つまりありとあらゆる手段を総動員して、生物は命を守るように最後の最後まで
生き抜こうと対応していくのです。その対応の一段階が各種の症状になります。
つらく苦しい症状は、いっときも早く脱したいのは人情ですが、大事なことは症状
や病気の本質と、その根拠と機序を正しく認識し、正しい処置を選択していく事に
なります。処置を間違ってしまうと治らないばかりか、さらに重篤な病に移行する事
にもなりかねないことを認識していく必要があります。
以上の視点に立ってじんま疹の症状を捉え直してみると、その本質が見えてきま
す。じんま疹の根拠と機序が明らかになればその対処も自ずと明確になります。

<体内で分解吸収、及び排出できなくなった毒素や熱を体外にすてる対応>

通常の手段で処理できなくなった、体内にこもっている余計な熱や毒素を、体外
にすてる対応手段は、嘔吐や下痢、小便、汗等になります。これ以外の手段が、
皮膚病による対応になります。その皮膚病対応のひとつがじんま疹になります。
皮膚に赤みや膨隆(ぼうりゅう)、かゆみを発症させることで、皮膚から内熱や分解
できない毒素をすてる非常対応手段になります。

私たちは腐った食べ物が体内に入った場合、すぐに嘔吐や下痢が起こって、体
外に排出する対応がとられます。通常食べ物は体内に取り込まれ、胃や小腸で
分解吸収されますが、有害な物質は嘔吐や下痢によって、即、体外へ排出されて
いきます。また、アンモニア等の大量に発生させてはならない物質は、肝臓のも
つ解毒(げどく)作用と胆汁(たんじゅう)が働いて分解され、便や尿として体外に排
出されていきます。この機能が低下し解毒できなくなり、体内に留めてはならない
毒素や熱を速やかにすてなくてはならなくなった時の対応が、じんま疹による非常
皮膚病対応になります。

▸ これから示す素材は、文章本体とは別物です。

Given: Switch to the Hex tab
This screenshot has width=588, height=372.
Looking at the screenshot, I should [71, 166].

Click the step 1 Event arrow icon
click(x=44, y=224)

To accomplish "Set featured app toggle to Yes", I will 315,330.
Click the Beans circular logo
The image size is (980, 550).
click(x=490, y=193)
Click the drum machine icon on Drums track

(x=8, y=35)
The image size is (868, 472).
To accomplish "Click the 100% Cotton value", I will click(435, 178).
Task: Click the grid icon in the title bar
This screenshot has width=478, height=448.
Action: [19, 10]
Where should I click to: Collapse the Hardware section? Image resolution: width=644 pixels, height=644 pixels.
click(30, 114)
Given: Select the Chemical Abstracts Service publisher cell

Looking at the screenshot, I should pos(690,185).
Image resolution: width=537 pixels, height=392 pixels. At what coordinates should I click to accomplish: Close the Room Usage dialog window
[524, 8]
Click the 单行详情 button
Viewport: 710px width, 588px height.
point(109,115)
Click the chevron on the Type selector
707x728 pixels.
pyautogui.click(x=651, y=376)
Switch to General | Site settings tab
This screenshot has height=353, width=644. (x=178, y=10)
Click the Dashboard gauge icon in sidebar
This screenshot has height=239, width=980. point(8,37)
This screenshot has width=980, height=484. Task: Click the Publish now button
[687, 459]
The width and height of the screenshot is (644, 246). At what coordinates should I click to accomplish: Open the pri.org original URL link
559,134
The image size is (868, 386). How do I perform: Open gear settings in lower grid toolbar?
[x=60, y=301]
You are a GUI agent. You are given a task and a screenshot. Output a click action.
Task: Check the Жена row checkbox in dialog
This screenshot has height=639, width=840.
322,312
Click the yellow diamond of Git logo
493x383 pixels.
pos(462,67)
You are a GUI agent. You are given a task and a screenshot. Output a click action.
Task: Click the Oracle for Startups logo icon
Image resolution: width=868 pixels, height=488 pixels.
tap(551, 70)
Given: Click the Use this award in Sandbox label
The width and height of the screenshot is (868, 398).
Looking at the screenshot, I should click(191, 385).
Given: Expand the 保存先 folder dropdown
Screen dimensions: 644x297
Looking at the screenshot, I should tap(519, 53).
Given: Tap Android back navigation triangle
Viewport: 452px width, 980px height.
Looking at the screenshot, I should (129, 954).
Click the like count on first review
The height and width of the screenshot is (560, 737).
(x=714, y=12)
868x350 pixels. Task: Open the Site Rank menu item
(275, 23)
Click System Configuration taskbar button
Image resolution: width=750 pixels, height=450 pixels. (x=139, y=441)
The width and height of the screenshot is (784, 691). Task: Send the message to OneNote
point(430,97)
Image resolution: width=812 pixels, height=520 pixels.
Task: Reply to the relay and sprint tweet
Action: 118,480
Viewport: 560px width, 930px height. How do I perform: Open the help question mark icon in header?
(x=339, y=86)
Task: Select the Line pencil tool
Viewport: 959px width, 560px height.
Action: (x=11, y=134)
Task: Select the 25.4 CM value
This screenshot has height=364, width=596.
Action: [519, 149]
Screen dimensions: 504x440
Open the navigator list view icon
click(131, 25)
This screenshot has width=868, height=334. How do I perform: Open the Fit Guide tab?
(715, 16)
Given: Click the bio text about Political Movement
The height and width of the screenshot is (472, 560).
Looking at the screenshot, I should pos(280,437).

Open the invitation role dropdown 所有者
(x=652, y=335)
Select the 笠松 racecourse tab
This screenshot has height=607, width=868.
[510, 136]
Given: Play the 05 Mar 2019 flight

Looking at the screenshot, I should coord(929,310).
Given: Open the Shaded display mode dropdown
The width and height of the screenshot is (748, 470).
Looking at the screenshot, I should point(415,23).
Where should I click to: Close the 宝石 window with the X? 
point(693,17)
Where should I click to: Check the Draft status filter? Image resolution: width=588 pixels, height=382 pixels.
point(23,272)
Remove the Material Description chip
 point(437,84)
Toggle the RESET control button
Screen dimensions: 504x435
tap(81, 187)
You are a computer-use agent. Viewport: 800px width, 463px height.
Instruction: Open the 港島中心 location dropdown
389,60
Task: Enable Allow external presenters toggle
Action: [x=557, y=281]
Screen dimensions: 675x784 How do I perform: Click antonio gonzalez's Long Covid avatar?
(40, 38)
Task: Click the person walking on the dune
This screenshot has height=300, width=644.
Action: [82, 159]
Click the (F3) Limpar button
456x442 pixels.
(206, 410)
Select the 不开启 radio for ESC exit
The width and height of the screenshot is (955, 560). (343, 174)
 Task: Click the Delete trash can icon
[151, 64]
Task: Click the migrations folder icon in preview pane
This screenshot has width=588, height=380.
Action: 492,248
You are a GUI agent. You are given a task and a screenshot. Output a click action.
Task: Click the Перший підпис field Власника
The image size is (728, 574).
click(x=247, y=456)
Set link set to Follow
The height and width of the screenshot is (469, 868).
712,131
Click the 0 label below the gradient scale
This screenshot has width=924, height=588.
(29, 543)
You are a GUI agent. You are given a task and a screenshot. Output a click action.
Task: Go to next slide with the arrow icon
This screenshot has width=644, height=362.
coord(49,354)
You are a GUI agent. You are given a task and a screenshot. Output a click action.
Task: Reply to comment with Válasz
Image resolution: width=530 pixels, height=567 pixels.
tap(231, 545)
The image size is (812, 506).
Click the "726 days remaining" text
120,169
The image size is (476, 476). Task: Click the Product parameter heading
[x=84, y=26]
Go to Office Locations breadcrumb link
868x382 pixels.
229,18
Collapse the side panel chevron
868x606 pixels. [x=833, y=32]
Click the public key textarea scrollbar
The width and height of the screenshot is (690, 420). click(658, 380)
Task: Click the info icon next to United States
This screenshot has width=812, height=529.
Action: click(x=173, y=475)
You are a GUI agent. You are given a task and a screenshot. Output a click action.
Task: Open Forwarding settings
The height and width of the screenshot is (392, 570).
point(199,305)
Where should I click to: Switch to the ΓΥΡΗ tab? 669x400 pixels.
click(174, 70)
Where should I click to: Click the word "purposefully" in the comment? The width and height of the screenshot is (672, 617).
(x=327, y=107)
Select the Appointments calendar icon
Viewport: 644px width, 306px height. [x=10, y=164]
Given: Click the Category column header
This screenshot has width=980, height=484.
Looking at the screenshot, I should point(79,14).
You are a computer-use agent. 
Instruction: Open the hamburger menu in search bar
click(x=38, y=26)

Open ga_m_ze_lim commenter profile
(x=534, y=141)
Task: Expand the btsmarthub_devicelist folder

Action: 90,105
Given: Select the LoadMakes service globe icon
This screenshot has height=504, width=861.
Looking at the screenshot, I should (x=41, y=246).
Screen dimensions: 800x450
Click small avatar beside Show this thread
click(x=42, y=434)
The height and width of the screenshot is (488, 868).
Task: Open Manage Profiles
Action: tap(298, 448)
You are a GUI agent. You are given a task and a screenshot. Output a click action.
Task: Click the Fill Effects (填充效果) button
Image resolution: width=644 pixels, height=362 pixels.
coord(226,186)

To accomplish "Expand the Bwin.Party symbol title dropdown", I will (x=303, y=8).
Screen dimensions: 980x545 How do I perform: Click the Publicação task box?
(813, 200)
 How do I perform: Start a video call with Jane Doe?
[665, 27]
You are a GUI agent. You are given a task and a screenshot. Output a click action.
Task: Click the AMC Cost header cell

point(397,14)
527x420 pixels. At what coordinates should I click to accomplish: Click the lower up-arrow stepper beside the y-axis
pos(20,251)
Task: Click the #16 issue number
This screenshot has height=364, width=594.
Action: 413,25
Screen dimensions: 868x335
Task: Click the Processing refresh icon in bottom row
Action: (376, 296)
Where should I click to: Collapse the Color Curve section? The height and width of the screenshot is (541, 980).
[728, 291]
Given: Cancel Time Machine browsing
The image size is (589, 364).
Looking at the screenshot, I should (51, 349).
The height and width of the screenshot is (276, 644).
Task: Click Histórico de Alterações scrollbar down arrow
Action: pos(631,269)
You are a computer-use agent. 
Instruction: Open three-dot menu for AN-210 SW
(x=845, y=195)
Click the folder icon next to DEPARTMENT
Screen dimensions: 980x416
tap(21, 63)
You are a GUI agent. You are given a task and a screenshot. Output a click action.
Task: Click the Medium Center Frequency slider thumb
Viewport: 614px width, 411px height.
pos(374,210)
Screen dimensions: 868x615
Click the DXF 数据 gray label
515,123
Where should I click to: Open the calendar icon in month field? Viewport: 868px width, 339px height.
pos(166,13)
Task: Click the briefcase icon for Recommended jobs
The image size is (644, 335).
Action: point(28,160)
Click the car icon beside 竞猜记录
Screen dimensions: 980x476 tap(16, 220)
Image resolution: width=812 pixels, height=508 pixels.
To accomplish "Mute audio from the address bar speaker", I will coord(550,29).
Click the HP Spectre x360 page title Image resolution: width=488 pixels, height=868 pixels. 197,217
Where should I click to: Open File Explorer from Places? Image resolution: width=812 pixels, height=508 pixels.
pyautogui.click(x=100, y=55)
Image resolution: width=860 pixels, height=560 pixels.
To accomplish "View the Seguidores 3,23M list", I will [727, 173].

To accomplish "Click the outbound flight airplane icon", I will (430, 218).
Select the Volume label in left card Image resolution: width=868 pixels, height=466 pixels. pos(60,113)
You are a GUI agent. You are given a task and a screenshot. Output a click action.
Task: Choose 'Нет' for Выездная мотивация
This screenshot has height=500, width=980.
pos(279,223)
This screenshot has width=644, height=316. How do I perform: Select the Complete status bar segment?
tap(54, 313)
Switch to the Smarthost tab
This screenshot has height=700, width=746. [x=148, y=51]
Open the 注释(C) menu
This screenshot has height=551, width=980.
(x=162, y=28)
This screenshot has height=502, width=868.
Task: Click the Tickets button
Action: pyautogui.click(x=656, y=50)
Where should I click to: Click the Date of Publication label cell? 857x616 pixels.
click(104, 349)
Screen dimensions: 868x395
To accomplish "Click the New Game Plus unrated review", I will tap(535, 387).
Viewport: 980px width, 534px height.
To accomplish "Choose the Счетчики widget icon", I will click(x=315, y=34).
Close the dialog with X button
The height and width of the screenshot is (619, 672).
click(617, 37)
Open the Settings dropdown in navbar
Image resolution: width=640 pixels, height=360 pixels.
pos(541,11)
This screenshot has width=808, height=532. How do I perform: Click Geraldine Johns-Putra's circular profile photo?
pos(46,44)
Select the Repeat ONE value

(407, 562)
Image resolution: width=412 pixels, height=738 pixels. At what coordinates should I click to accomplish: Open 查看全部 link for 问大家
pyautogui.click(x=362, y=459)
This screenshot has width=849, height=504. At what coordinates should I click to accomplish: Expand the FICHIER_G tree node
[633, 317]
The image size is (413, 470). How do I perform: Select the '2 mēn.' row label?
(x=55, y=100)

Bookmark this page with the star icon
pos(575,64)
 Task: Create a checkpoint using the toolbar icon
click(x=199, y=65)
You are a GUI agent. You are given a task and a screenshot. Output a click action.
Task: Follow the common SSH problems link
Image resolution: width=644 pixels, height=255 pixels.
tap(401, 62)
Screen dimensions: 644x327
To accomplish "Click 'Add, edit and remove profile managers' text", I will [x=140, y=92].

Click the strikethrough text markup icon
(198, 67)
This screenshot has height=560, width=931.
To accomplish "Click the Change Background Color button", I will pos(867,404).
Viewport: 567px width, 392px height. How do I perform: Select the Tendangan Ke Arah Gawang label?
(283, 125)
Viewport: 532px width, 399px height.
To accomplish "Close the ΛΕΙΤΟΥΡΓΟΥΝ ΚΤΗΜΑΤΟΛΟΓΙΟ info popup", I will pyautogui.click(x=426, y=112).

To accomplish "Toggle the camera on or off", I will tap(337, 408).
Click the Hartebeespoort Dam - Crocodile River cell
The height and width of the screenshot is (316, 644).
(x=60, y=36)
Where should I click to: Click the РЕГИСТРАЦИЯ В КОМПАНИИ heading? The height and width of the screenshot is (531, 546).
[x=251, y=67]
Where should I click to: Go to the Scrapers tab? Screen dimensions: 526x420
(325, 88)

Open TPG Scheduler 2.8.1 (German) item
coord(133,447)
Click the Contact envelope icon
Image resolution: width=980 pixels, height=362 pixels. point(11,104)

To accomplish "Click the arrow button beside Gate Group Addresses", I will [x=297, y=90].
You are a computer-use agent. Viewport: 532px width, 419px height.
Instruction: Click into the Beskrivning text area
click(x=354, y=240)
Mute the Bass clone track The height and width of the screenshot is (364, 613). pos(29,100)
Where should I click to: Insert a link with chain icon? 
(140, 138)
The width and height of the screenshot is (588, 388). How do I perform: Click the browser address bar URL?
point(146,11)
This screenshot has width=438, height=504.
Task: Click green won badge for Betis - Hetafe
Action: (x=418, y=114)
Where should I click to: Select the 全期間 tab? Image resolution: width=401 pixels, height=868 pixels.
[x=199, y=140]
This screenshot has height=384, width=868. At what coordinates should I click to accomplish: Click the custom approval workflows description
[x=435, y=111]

故に皮膚病の出方が他の皮膚病と異なり、目的が達成
されると速やかに消失し、じんま疹は傷痕が残らないのです。

<肝臓の解毒作用の低下と胆嚢からの胆汁分泌不足がじんま疹を引き起こす
最大の要因>

私たちの体内には栄養となる食べ物以外にも、ばい菌やウイルス等色々なもの
が入ってきます。さらに、食べ物や不要物を分解する過程で、様々な有害な物質
が発生しています。それらを分解処理して無害化し排出する働きを解毒作用と言
います。この解毒作用は肝臓で行なわれます。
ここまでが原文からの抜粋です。